Bishop Nulty explained that, “Cardinal Kevin Farrell heads the new dicastery which holds within its brief the World Meeting of Families, and this pastoral celebration will be hosted in Dublin from 22 – 26 August 2018.  The Cardinal, a native of Dublin, was keen to hear what kind of preparation courses or programmes couples undertake as they approach the sacrament of marriage here in Ireland.  His question allowed me, as President of ACCORD, Catholic Marriage Care Service, to speak of the great work done throughout the country by the ACCORD family, work that includes the marriage counselling and marriage preparation work; but work that encompasses an ever increasing demand for our Schools Programme.”

He then recounted his Rome experience: “And now to that per chance visit to the Basilica of Santa Maria in Cosmedin, my visit was on the final afternoon of our Ad Limina visit.  On the left side of the Basilica I found an altar with a glass reliquary containing the skull of Saint Valentine.  While the Carmelite Father John Spratt was richly rewarded for his preaching in the famous ‘Gesu’ in Rome by Pope Gregory XVI by receiving the gift of the relic containing the sacred body of Saint Valentine and a small vessel tinged with his blood; his skull obviously remained in Rome!  His head may be in Rome, but his heart is here in Dublin!  As I stood and prayed at the Shrine, just like here in Whitefriar Street Church, I noticed many young couples calling in, holding hands, lighting a candle or offering a prayer.

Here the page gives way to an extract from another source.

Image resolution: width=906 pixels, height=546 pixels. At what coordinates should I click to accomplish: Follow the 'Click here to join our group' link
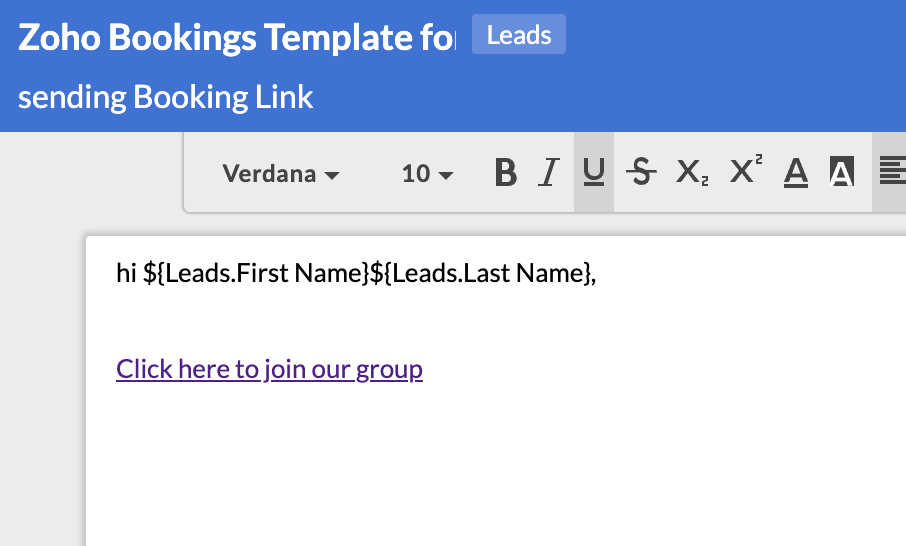(x=269, y=369)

The bishop said that, “In The Joy of Love, Pope Francis urges the universal Church to make more of Saint Valentine’s Day: “In some countries, commercial interests are quicker to see the potential of this celebration than we in the Church” (par 208).  In this respect I am delighted to refer to the initiative offered for Saint Valentine’s Day this year by the team behind the preparations for next year’s World Meeting of Families, and these are the six gift tokens which can be given to your loved one this very day.  The tokens suggest a technology free evening; setting aside time for prayer; going for a hand-in-hand walk together; a special dinner cooked by one of the couple; loads of tender hugs and a journey down memory lane to remember how the couple met and how their love has grown.  The tokens are free and are available from every ACCORD centre, as well as in cathedrals, Veritas stores and at Knock Shrine.  A novel and romantic idea!”

Bishop Nulty pointed out how, in today’s world, “sadly, technology can cause huge damage to relationships.  Years ago the text, the tweet, the Snapchat app, Instagram, Whatsapp were not even considerations in counselling, but today they contribute hugely to the fractured narrative that unfolds in many counselling sessions.  What was said in that tweet; the picture that was shared on social media; the reactive immediate response on snapchat can do enormous damage to a relationship, to trust and to the individual themselves.

“On behalf of ACCORD, I wish every blessing on Carol and Tim whose engagement rings I blessed a short time ago at the Shrine of Saint Valentine.  I include a blessing and best wishes on all couples preparing for marriage presently and a special prayer and thought for those availing of our counselling services.  This annual blessing ceremony allows us in ACCORD to reflect on the valuable contribution marriage and stable families offer the wider society.”

Together with Saint Valentine we pray:

O glorious advocate and protector Saint Valentine,

Look with pity upon our wants,

Hear our requests,

Attend to our prayers.

Relieve by your intercession the miseries under which we labour,

And obtain for us the divine blessing,

That we may be found worthy to join you

In praising the Almighty for all eternity,

Through the merits of Our Lord Jesus Christ. Amen.